現在、30歳ということなので、2088年に100歳になる計算です。その時はどのような時代が待ち受けているのか分かりません。
2060年には日本の人口は25%減少し、8,674万人になることが予測されています(国立社会保障・人口問題研究所「日本の将来推計人口 平成24年1月推計」の出生中位・死亡中位仮説による推計結果)。また、2060年には国民の約2.5人に1人が65歳以上の高齢者となる社会が到来すると推計されています。
日本の社会保障の仕組みは自分で積み立てる仕組みではなく、その時の高齢者の給付を、その時の現役世代が支払う仕組みになっているために、人口構成の影響をまともに受けてしまいます。人口構成がまったく違う頃に作った制度のため、何度も微調整が必要になり、給付のカットや保険料の引き上げが度々行われています。
老後まで逆算してライフプランを考える
そのため、自助努力によって、個人で年金などのインカムを作ることが必須になります。有効な制度として、iDeCoなどが挙げることができます。
原則として60歳まで引き出すことができないので老後保障になりますが、そのデメリットさえ抑えれば、税の優遇を受けることができます。相談者の場合は毎月の収支にかなりの余裕があるため、iDeCoの割合を高めても良いでしょう。
投資の割合に関しては、老後までのキャッシュフローを見通して、いくら必要になるのかを測定する必要があります。場合によっては、それほどリスクを取らなくても目標額を達成することができる場合もあります。

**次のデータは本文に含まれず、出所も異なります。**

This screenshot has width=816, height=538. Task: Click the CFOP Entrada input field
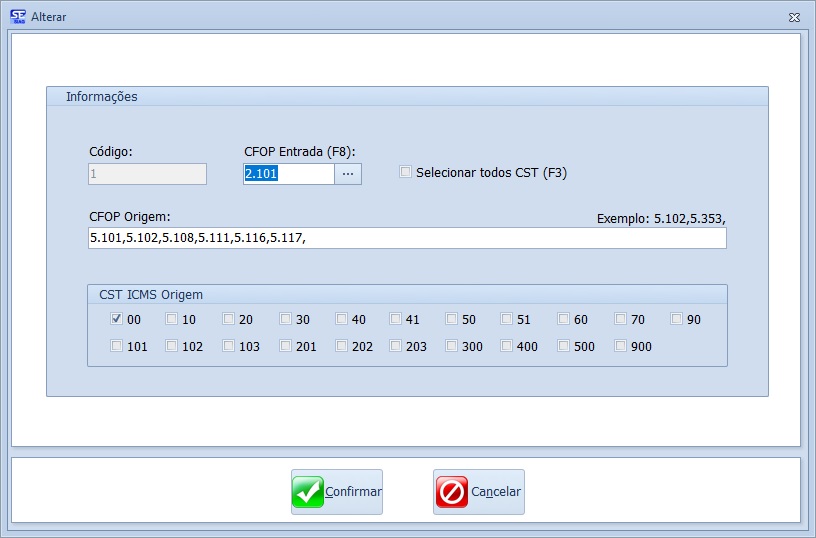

日本FP協会のホームページでも、未来家計簿の役割を果たすキャッシュフロー表をダウンロードすることができます。また、詳細のキャッシュフローをプロに見積もってもらいたい場合は、有料でFPに相談をするという方法もあります。
保険の解約金の運用先としては、損はしたくないということなので、債券などを検討しても良いかもしれません。
個人向け国債や米国債などは日本の証券会社から購入することが可能です。通常の債券は半年に一度クーポンを受けることができ、満期時には額面で戻ってくるので、安定してインカムを確保することができるからです。